The creature’s voice sounded more human than usual. There was a sadness to it that confused her, too. Shouldn’t it have been triumphant, exultant?


“What are you?” she whispered. “Why are you doing this?”


“You ask me that? You know who I am, although you deny it.”


“I do not.”


Something in its features changed then. She tried to blink clarity into her old eyes. What had always been foggy was taking on substance. Hard lines were coalescing in the mist.


The Fury had stopped lashing to-and-fro and its face, finally, was becoming visible. It looked back at her with her own face, a younger version of the one she saw in her broken fragment of mirror every day.


“You know me,” the creature repeated. “I am your rage and your guilt. I am you.”


“I crave beauty, but you want to destroy it.”

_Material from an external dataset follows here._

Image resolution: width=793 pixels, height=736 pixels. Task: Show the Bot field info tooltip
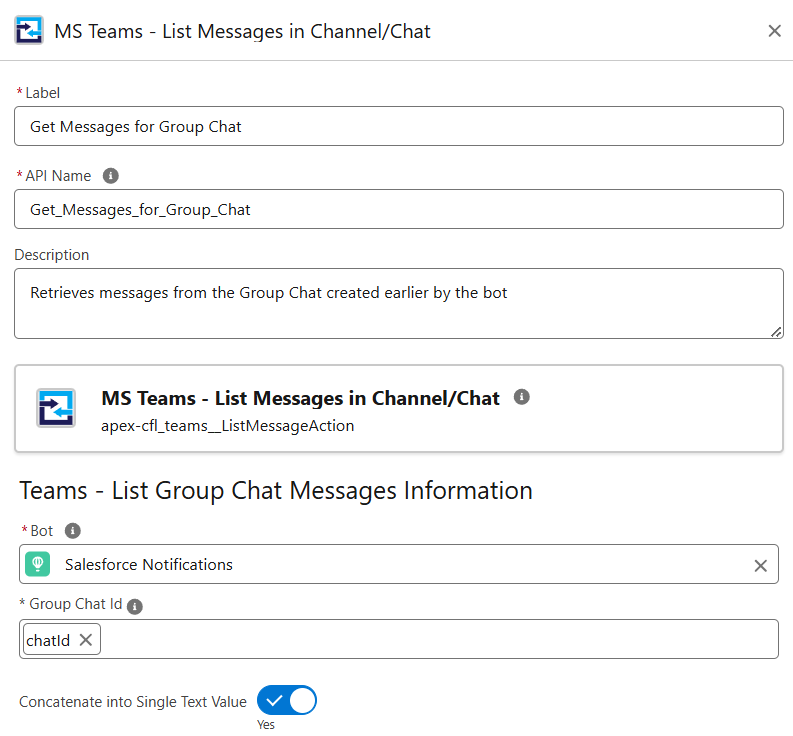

“Beauty is only a moment. The plant dies in the winter, but the seed survives, clinging to life among stones and darkness.” She could feel the creature’s touch on her cheek. There was an unexpected gentleness to it.

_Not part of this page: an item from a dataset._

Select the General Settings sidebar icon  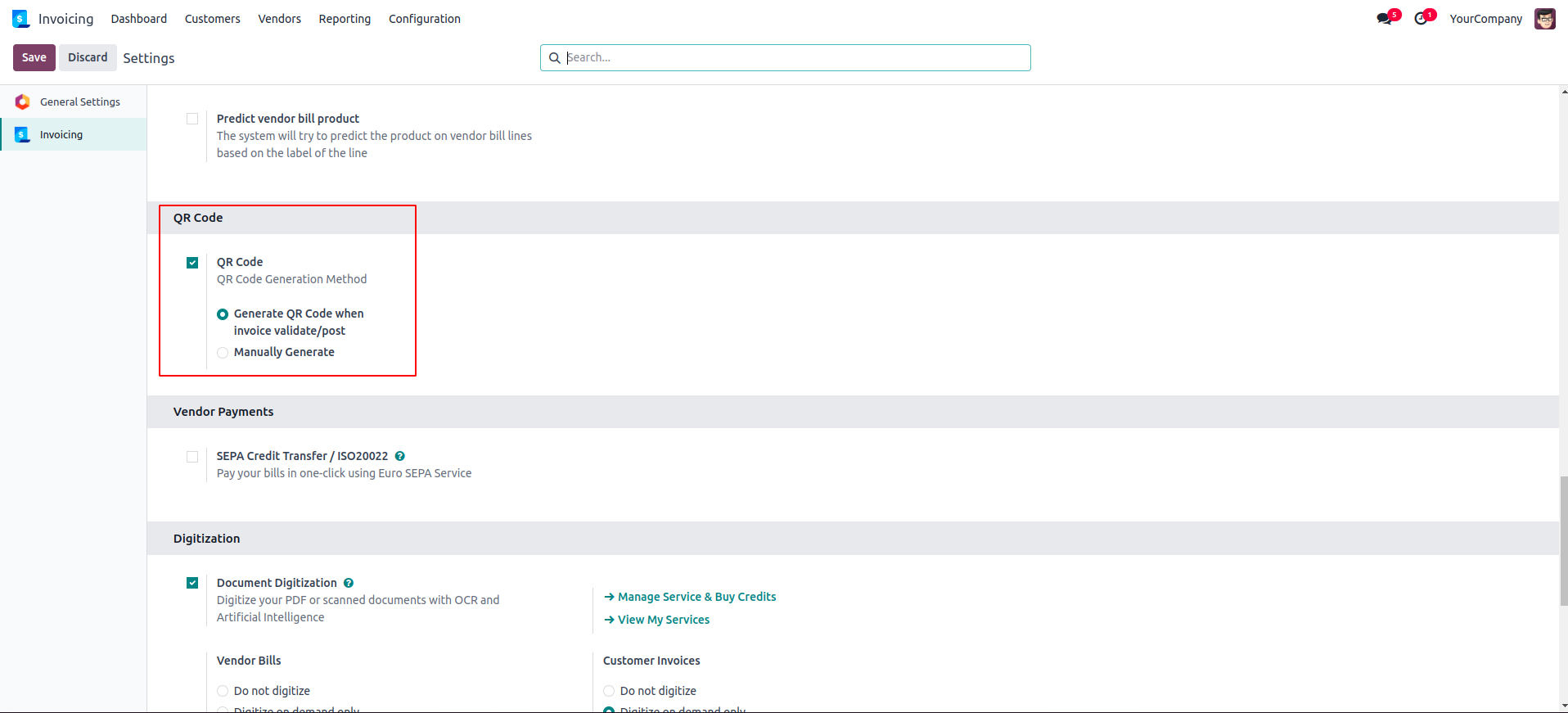click(x=23, y=102)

“I don’t understand,” she managed.


You are the canker. Your magic drained the colour from the land, pulled it to yourself in your arrogance. You are the well into which everything is falling, into which it has always been falling.”


“How do you know of that?”


“I told you; I know because I am you. The part that you denied. You closed yourself off from the world, and you lost a part of yourself, too.”

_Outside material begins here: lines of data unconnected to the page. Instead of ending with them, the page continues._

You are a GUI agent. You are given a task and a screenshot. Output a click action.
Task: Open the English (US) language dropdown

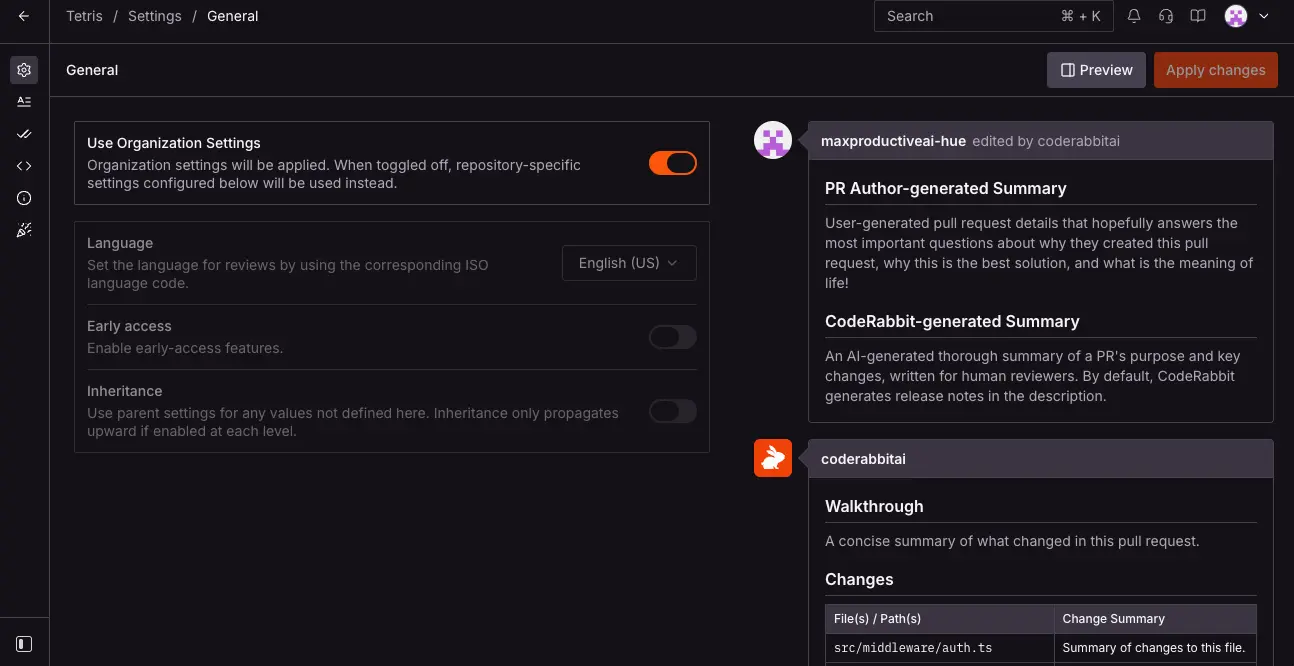628,262
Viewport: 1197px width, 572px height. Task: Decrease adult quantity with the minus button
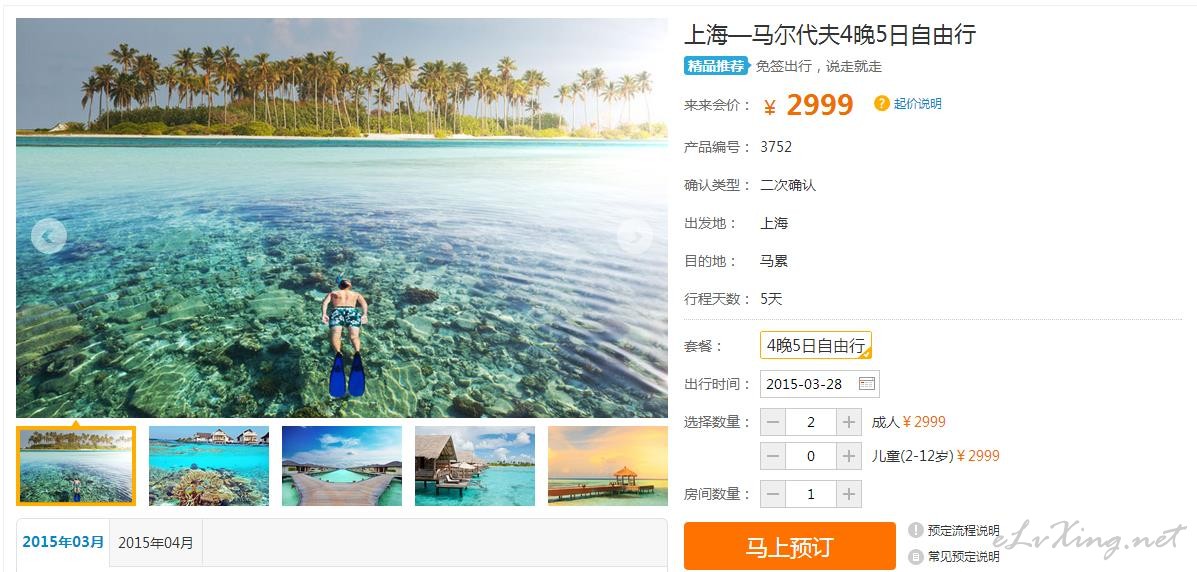click(x=773, y=422)
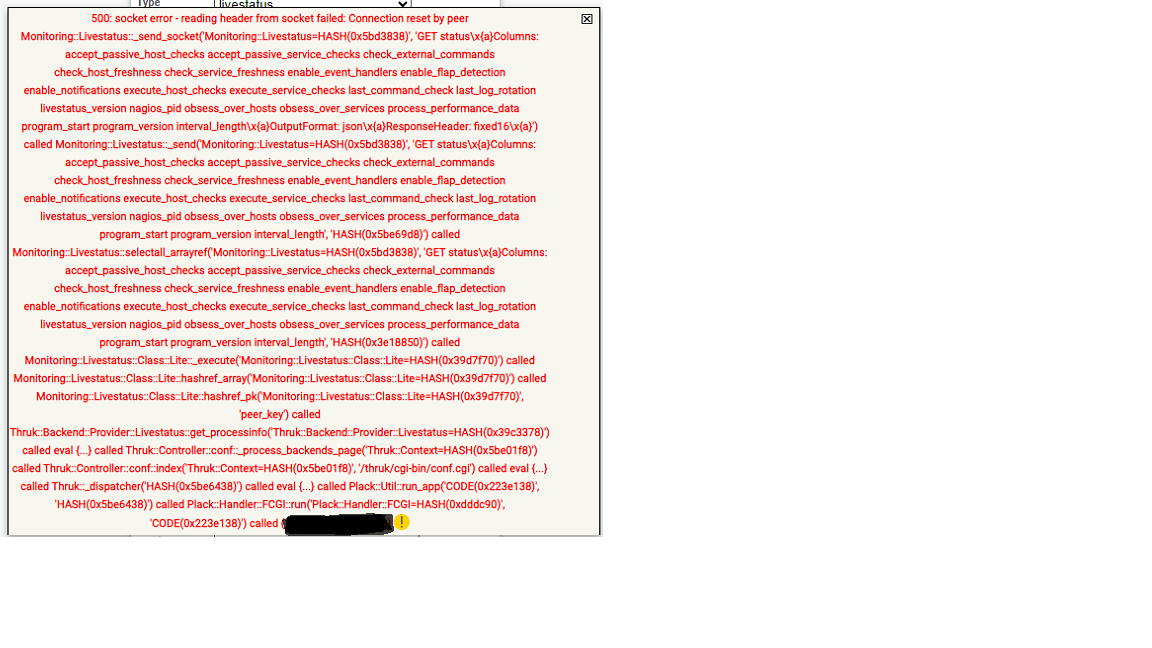The height and width of the screenshot is (648, 1152).
Task: Click the blacked-out redacted text block
Action: [x=338, y=524]
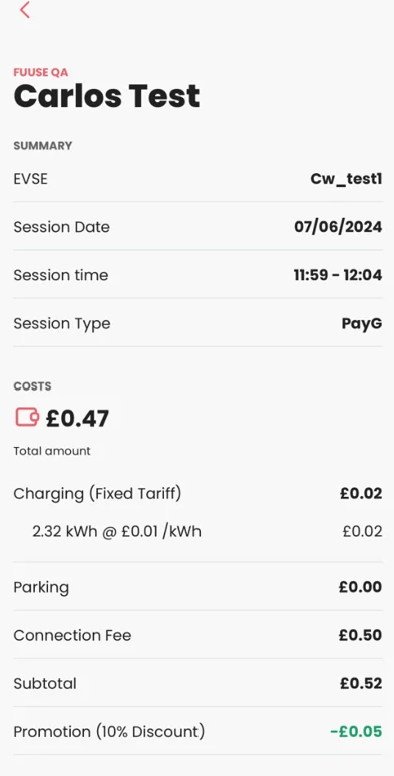The height and width of the screenshot is (776, 394).
Task: Click the PayG session type value
Action: 362,323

Finally unable to resist, Syzygy Perland closed her eyes.


The fog filled her, and it was warm where she’d expected the chill of ice. The sharp pains tearing at her subsided in the bask of it. Inside her mind, other walls were tumbling down, revealing what had lain outside them all along.


She blinked her eyes open again, found she could stand. The fog was fading, dissipating into mist, into sunlight. She walked to the little wooden gate, still standing even though the walls on either side were rubble. The telescope on its tripod had tumbled to the ground. She pushed the gate open. It creaked but didn’t resist. It was just an old wooden gate. She stepped through. Where she walked, with each step, the muddy grey tinged to green.


She stood and breathed. The palace that had become a tiny patch of garden: she had fled from life. Carriage-journeys outside the palace walls as a child had been filled with such horror. Horror, but also a certain…fascination. She relived those journeys often, the images etched on her mind in sharp lines. She had watched the growing distaste upon the faces of her mother and father. The smells, the cries, the stares of the people outside. She had been told again and again: these were her inferiors. They were barely human. They welcomed their debasement; they knew no better. Now, she saw that they were still out there, the people she hadn’t seen. Gaunt, tattered figures. Somehow, they had survived. They saw her, knew her, but they neither bowed nor ran. They watched her, unsure. She had hated them and feared them, their squalid lives.


Syzygy returned to her little hut. It, too, was falling, the walls sagging to the ground. She would never sleep in it again. But the magical cabinet of ninety-six drawers was intact. Seeds not for a garden, but for a new world.


Carrying the cabinet back through the gate, she walked towards the people to share with them what she had.